Abstract: Reputation systems are crucial to online platforms’ health. They are prevalent across online marketplaces and social media platforms either visibly (e.g., as star ratings and badges) or invisibly as signals that feed into recommendation and moderation engines. In theory, good behavior (e.g., honest, accurate, high-quality) begets high reputation, while poor behavior is deterred and pushed off the platform.
In this talk, I will discuss how these systems seem to fulfill this mission only coarsely: reputation alone is not a strong predictor of success nor disappearance. On one platform, we were able to predict 2 times more suspensions than the reputation system in place using other public signals. In another platform, we found that users with high reputation signals were suspended at significantly lower rates (up to 3 times less) for the same number of offenses and behavior as regular users, which may be counterproductive to platform health. I will provide some hypotheses to explain these results and offer preliminary findings towards improving these signals.
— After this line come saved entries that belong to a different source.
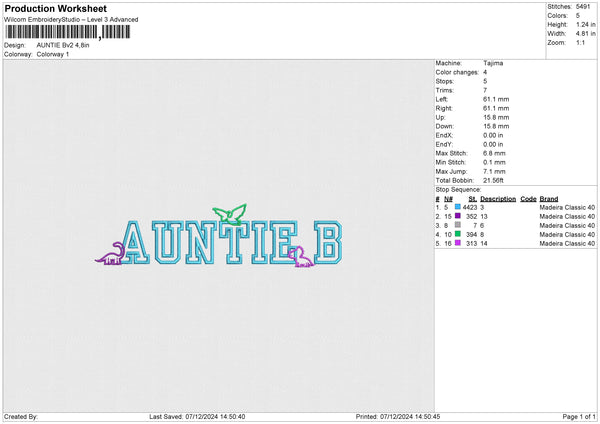Click the green pterodactyl above the lettering
The image size is (600, 424).
[x=233, y=211]
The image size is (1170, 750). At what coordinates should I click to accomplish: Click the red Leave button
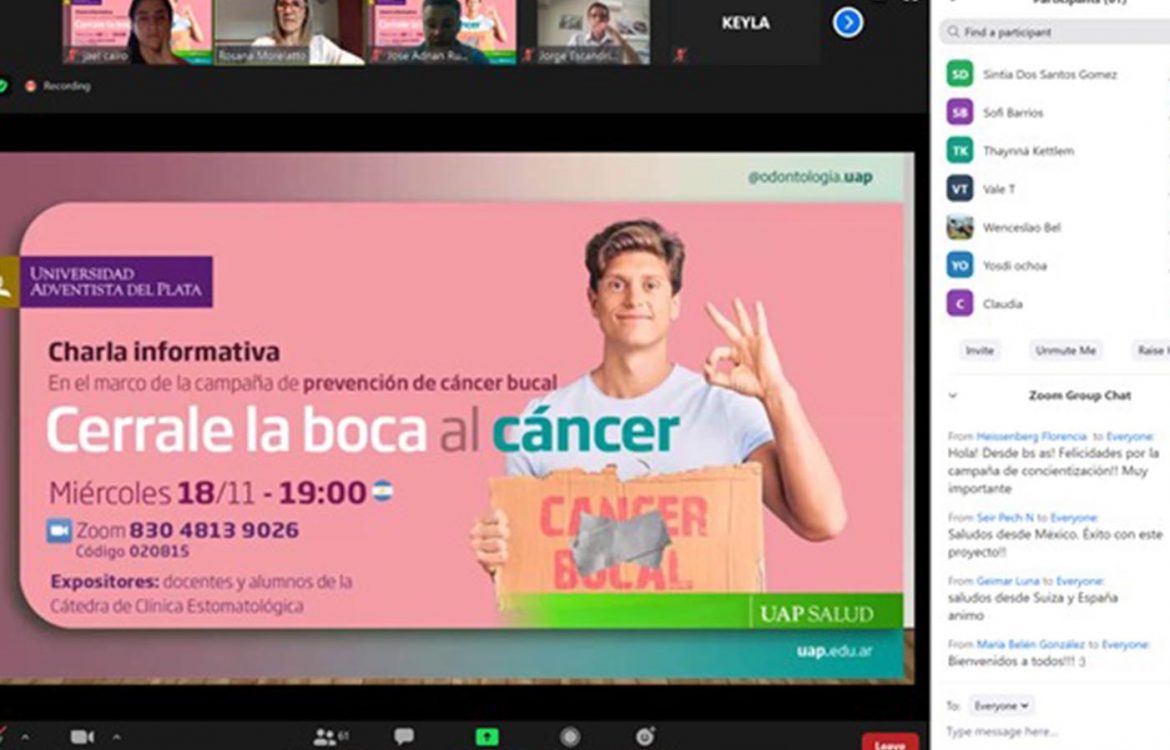coord(889,742)
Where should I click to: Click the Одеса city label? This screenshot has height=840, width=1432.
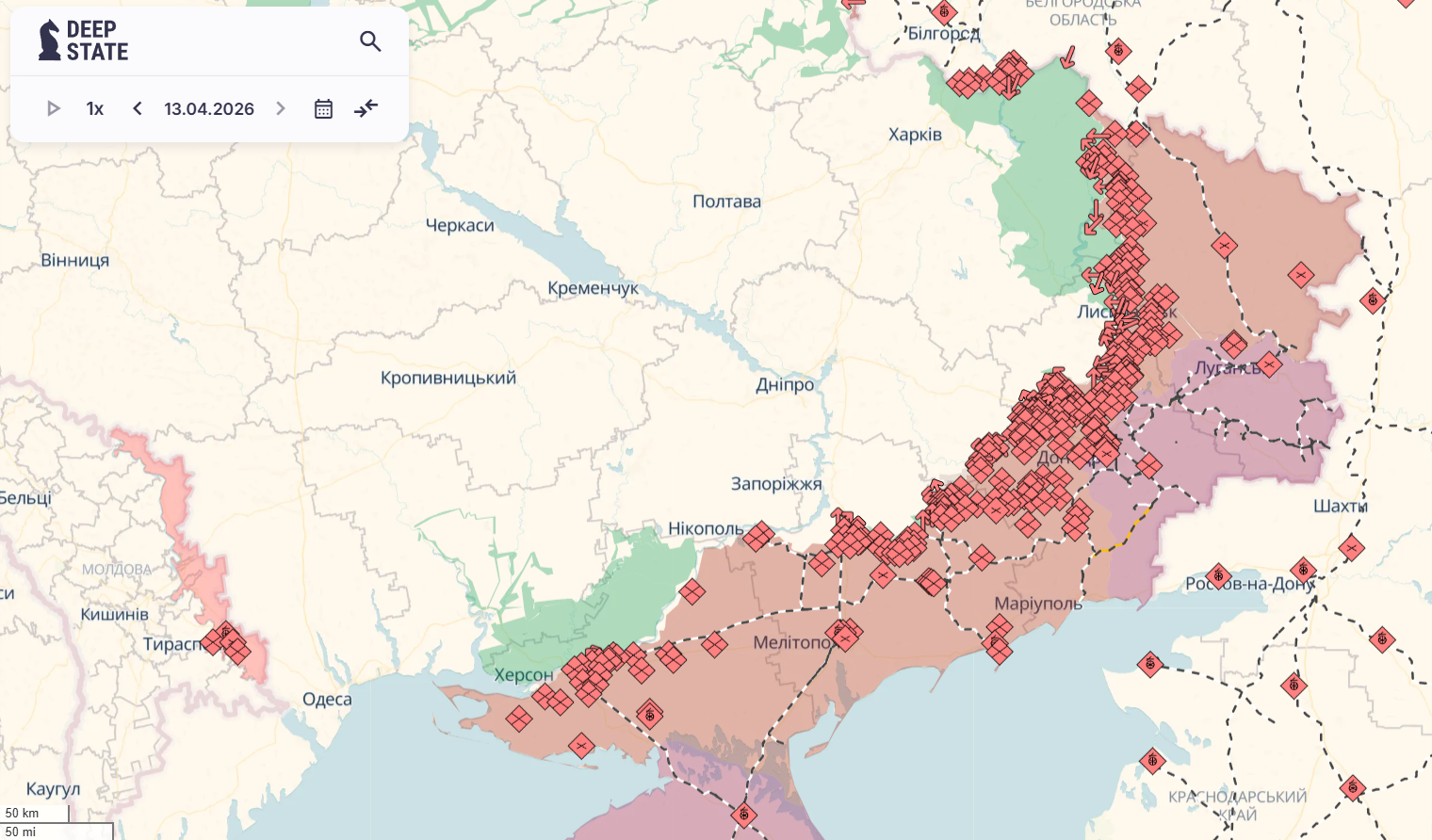(x=327, y=699)
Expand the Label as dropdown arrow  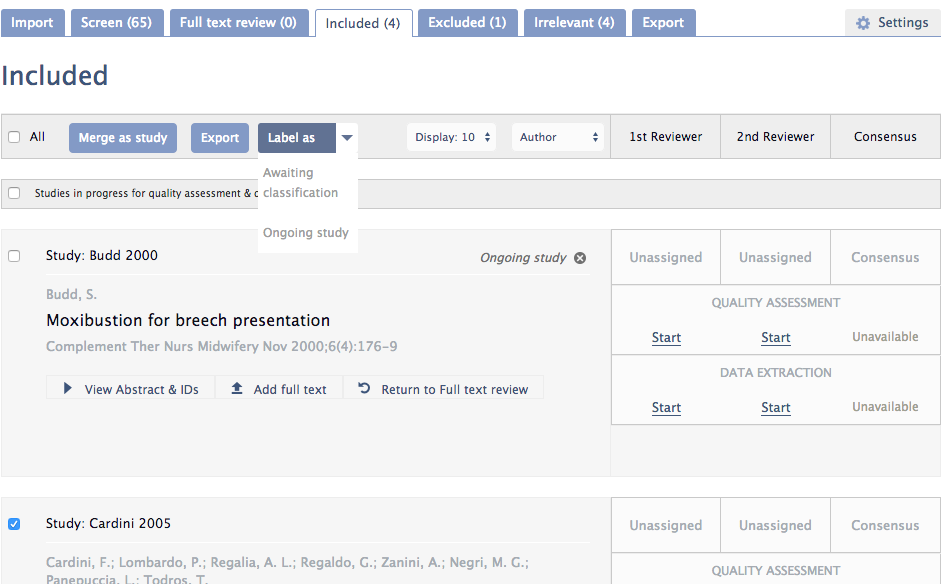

Bio: Alejandro is a 5th year PhD student at Carnegie Mellon University in Societal Computing, advised by Prof. Nicolas Christin. He is interested in measuring social influence in online communities adjacent to underground economies. His recent work focuses on how reputation is leveraged in anonymous marketplaces, p2p marketplaces, and cryptocurrency communities. He is a recipient of a CMU Cylab Presidential Fellowship, as well as a IEEE S&P Distinguished Paper Award. Prior to CMU, he obtained a B.S. from The Pennsylvania State University, where he worked with Prof. Peng Liu and Prof. Xinyu Xing on a variety of systems security projects. A Paraguayan native, Alejandro has been invited to talk about his work at the Paraguayan Central Bank and the Paraguayan National Police.